Read Further: How do I create a new decision model?
What is Karma in Lendsqr?
Karma is a borrower screening and fraud prevention service within the Lendsqr ecosystem. It is designed to identify borrowers who have established a pattern of loan default or irresponsible borrowing behavior across multiple lenders.
When a borrower consistently fails to repay loans, their identifying information may be added to the Karma system. This includes identifiers such as:
- Bank Verification Number (BVN)
- Phone number
- Email address
Once recorded, this information becomes part of a centralized risk database that can be used during loan evaluation.
For example, if a borrower defaults on loans from several lenders and later attempts to apply for a loan through your platform, Karma can automatically flag or disqualify the borrower based on their previous repayment behavior.

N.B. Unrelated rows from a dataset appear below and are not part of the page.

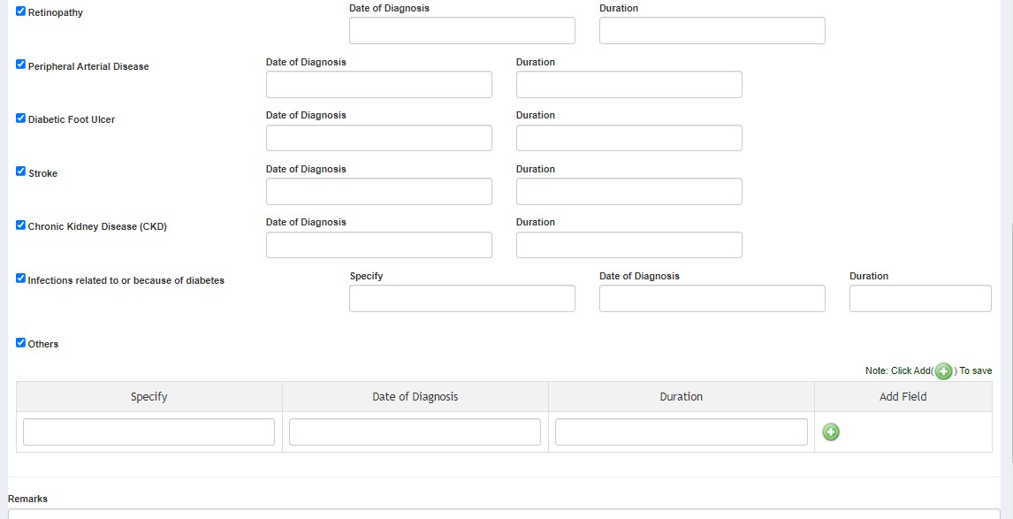Click Stroke Date of Diagnosis input
Screen dimensions: 1013x519
(x=378, y=192)
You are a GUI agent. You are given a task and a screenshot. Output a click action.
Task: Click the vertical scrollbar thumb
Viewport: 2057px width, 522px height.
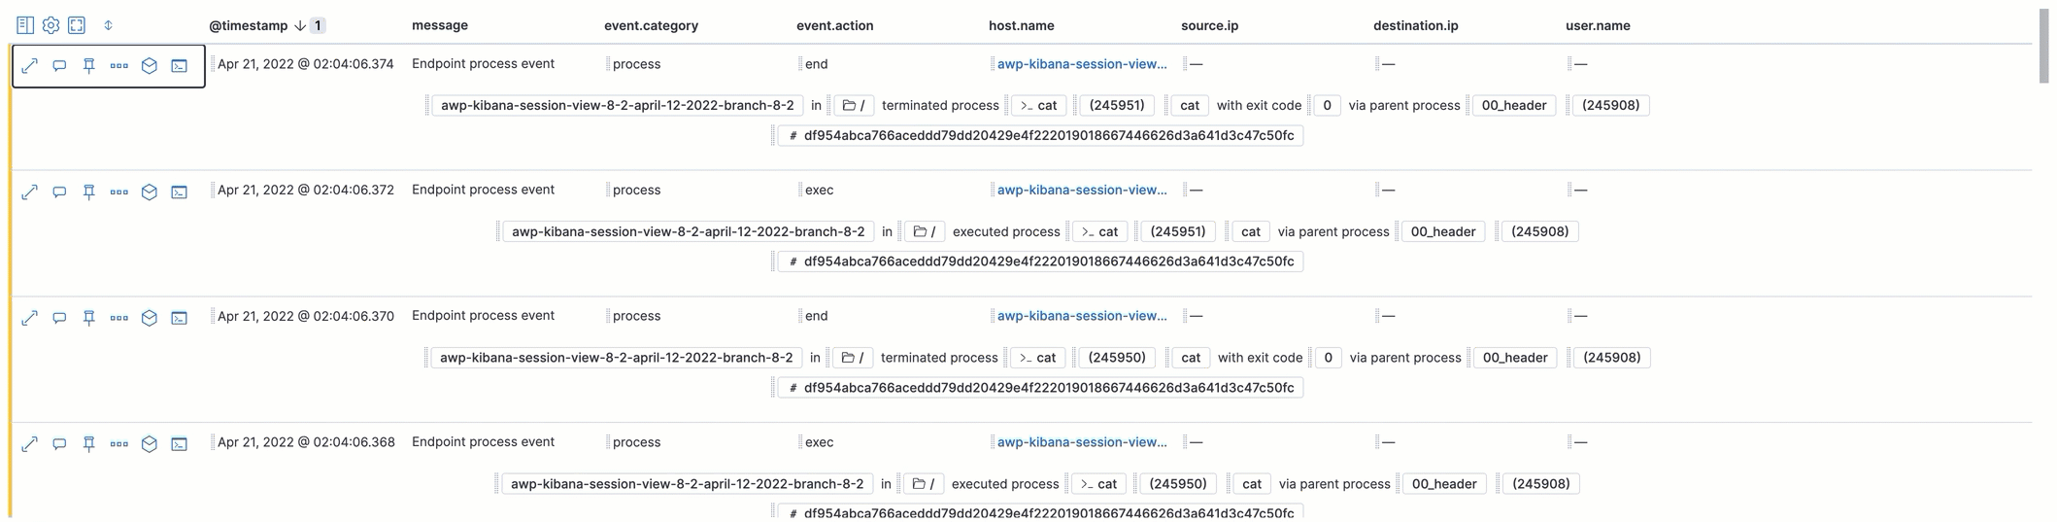[2043, 47]
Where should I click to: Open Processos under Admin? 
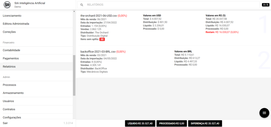point(10,85)
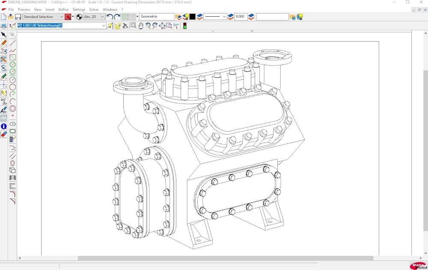428x270 pixels.
Task: Open the folder icon beside Save
Action: pyautogui.click(x=11, y=17)

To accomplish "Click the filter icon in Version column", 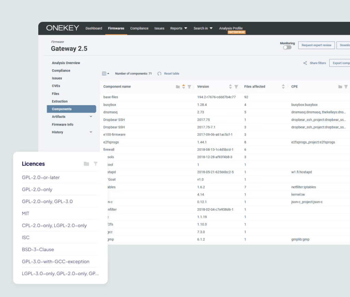I will pos(236,87).
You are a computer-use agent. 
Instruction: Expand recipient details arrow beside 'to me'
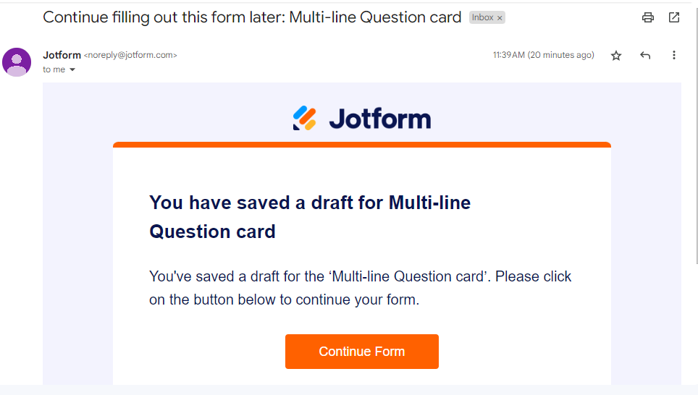[x=72, y=70]
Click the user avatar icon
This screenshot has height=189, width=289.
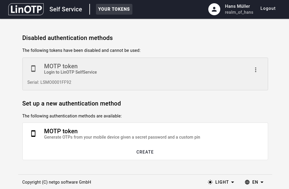click(x=214, y=9)
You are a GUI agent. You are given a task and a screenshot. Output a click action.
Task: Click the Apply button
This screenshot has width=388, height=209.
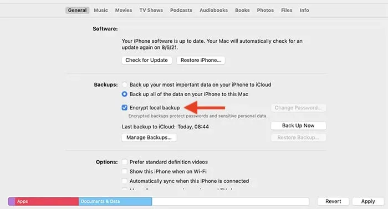click(x=368, y=201)
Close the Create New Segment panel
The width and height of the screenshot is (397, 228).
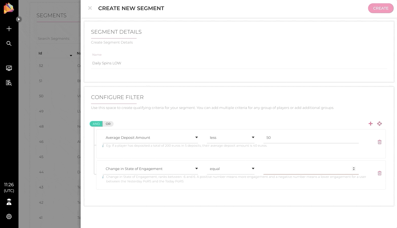[90, 8]
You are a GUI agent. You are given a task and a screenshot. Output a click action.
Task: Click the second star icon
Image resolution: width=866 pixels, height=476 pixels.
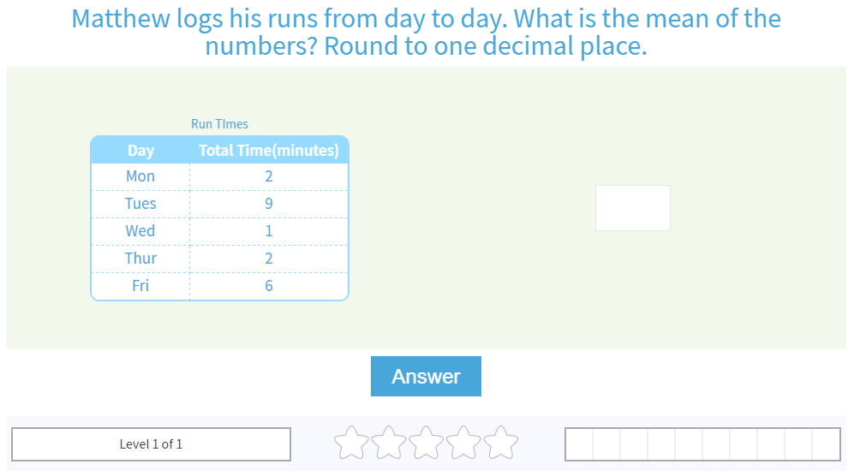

This helps lenders avoid extending new credit to individuals who have already demonstrated high-risk borrowing patterns.
Why Karma matters for lenders
Managing lending risk goes beyond evaluating a borrower’s income or credit score. Historical repayment behavior is one of the strongest indicators of future loan performance.
Karma helps lenders strengthen decision-making by providing visibility into borrower behavior beyond their own platform. Instead of relying solely on internal repayment history, lenders gain access to a broader layer of borrower intelligence.
This is especially important for digital lending environments where borrowers may simultaneously access loans from multiple providers.
By using Karma, lenders can reduce exposure to serial defaulters and improve portfolio quality. It also minimizes losses associated with repeat non-payment and helps ensure that lending resources are directed toward more reliable borrowers.
In addition, Karma improves operational efficiency by automatically screening borrowers during loan applications. Instead of manually investigating borrower history, the system performs checks instantly as part of the evaluation process.
How Karma works in loan eligibility
Karma integrates directly into a lender’s loan eligibility and risk assessment workflow.
When a borrower submits a loan application, the system automatically checks their details against the Karma database using identifiers such as BVN, email address, or phone number.
If the borrower appears on the database due to a history of repeated non-repayment or suspicious borrowing behavior, the application can be automatically restricted based on your configuration settings.
This means the borrower may become immediately ineligible for loans on your platform without requiring additional manual review.
For example, imagine a borrower who has defaulted on multiple loans across different lending institutions. Even if that borrower meets other loan criteria such as employment verification or income level, Karma may still prevent approval because of their repayment history.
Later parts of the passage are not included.